What you need to do: The lines from the one holding "Task: Click the line" to the end of the records below, exactly as written, are the only thing to return.

The records:
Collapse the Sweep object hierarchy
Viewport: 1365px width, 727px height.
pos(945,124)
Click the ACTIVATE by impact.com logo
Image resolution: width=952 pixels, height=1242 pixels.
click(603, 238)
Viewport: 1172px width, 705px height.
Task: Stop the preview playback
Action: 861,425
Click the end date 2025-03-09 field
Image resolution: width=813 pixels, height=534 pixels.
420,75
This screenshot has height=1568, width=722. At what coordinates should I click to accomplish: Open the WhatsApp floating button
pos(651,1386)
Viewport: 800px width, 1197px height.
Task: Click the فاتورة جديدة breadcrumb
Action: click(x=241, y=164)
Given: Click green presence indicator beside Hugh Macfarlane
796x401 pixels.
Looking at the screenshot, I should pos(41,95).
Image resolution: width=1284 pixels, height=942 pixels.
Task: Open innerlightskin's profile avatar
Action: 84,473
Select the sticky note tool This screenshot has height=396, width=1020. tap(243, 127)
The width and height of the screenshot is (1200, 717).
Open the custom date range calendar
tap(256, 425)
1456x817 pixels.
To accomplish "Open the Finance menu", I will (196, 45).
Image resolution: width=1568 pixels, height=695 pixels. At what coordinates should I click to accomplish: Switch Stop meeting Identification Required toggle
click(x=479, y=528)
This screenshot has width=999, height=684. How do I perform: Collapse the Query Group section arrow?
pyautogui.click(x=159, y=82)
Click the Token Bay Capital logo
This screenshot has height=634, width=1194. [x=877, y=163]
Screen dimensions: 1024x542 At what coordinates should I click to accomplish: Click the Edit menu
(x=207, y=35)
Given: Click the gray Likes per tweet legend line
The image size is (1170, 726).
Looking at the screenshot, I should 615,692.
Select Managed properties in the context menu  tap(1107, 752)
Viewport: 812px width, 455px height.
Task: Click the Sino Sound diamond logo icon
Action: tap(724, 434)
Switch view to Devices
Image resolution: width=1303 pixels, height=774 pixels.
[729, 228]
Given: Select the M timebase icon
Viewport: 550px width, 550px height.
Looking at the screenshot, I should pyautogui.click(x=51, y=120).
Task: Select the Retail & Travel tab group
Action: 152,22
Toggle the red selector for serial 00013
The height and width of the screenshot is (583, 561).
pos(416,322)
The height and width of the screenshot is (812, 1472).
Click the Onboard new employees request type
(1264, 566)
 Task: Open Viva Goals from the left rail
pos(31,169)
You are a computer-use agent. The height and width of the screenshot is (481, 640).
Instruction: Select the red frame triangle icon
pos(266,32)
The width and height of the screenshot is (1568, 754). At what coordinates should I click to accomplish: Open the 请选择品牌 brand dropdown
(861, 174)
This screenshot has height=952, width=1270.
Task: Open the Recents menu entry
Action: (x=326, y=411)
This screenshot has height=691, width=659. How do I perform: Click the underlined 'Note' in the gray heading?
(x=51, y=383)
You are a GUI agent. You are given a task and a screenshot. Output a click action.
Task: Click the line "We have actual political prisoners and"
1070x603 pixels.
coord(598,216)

Result for this exercise:
Task: Click the line "We have actual political prisoners and"
1070x603 pixels.
coord(598,216)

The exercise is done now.